Similar to the clinical trials in patients with psoriasis, there was an increased proportion of patients with infections in the Scapho groups (29%) compared to placebo group (26%).

There were cases of Crohn's disease and ulcerative colitis that include patients who experienced either exacerbations or the development of new disease. There were three cases of inflammatory bowel disease, of which two patients received Scapho and one received placebo.

Ankylosing Spondylitis

Scapho was studied in two placebo controlled ankylosing spondylitis trials with 590 patients (394 patients on Scapho and 196 patients on placebo). Of the 394 patients who received Scapho, 145 patients received a subcutaneous load of Scapho (study AS1) and 249 received an intravenous loading dose of Scapho (study AS2) followed by Scapho administered by subcutaneous injection every four weeks. During the 16-week placebo-controlled period of the trials in patients with ankylosing spondylitis, the overall proportion of patients with adverse events was higher in the Scapho groups than the placebo-treatment groups (66% and 59%, respectively). The adverse events that occurred at a proportion of at least 2% and at a higher proportion in the Scapho groups than the placebo groups during the 16-week placebo-controlled period were nasopharyngitis, nausea, and upper respiratory tract infection. The safety profile observed in patients with ankylosing spondylitis treated with Scapho is consistent with the safety profile in psoriasis.
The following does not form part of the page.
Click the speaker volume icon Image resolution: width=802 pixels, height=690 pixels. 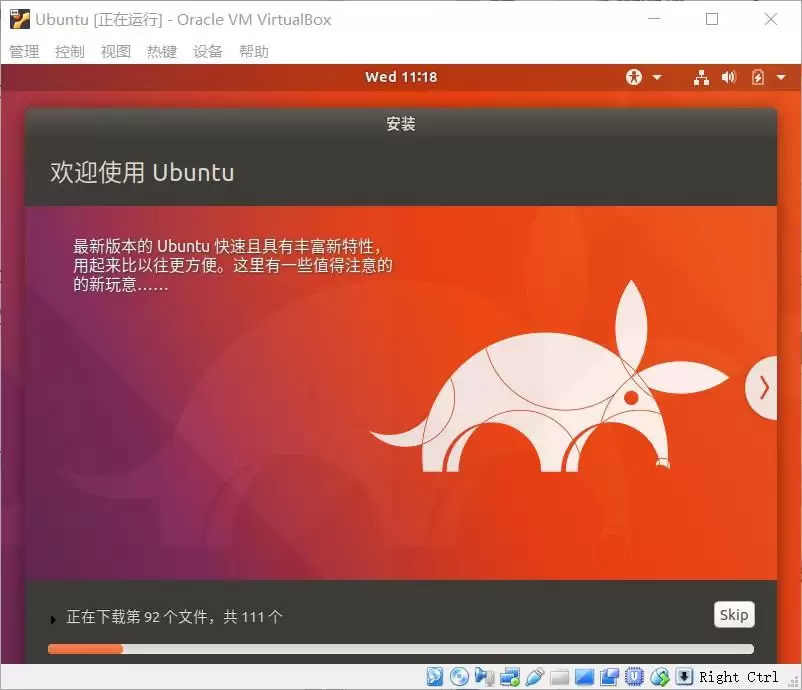pyautogui.click(x=729, y=77)
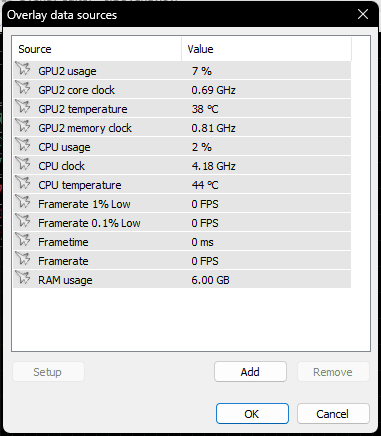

Similar to clinical trials in patients with psoriasis, there was an increased proportion of patients with infections in the Scapho groups (31%) compared to the placebo group (18%).

In the ankylosing spondylitis program, with 571 patients exposed to Scapho there were 8 cases of inflammatory bowel disease during the entire treatment period (5 Crohn's (0.7 per 100 patient-years) and 3 ulcerative colitis (0.4 per 100 patient-years)). During the placebo-controlled 16-week period, there were 2 Crohn's disease exacerbations and 1 new onset ulcerative colitis case that was a serious adverse event in patients treated with Scapho compared to none of the patients treated with placebo. During the remainder of the study when all patients received Scapho, 1 patient developed Crohn's disease, 2 patients had Crohn's exacerbations, 1 patient developed ulcerative colitis, and 1 patient had an ulcerative colitis exacerbation.

Immunogenicity

As with all therapeutic proteins, there is the potential for immunogenicity. The immunogenicity of Scapho was evaluated using an electrochemiluminescence-based bridging immunoassay. Less than 1% of subjects treated with Scapho developed antibodies to Scapho in up to 52 weeks of treatment. However, this assay has limitations in detecting anti-Scapho antibodies in the presence of Scapho; therefore the incidence of antibody development might not have been reliably determined. Of the subjects who developed antidrug antibodies, approximately one-half had antibodies that were classified as neutralizing. Neutralizing antibodies were not associated with loss of efficacy.

The detection of antibody formation is highly dependent on the sensitivity and specificity of the assay. Additionally, the observed incidence of antibody (including neutralizing antibody) positivity in an assay may be influenced by several factors including assay methodology, sample handling, timing of sample collection, concomitant medications, and underlying disease. For these reasons, comparison of incidence of antibodies to Scapho with the incidences of antibodies to other products may be misleading.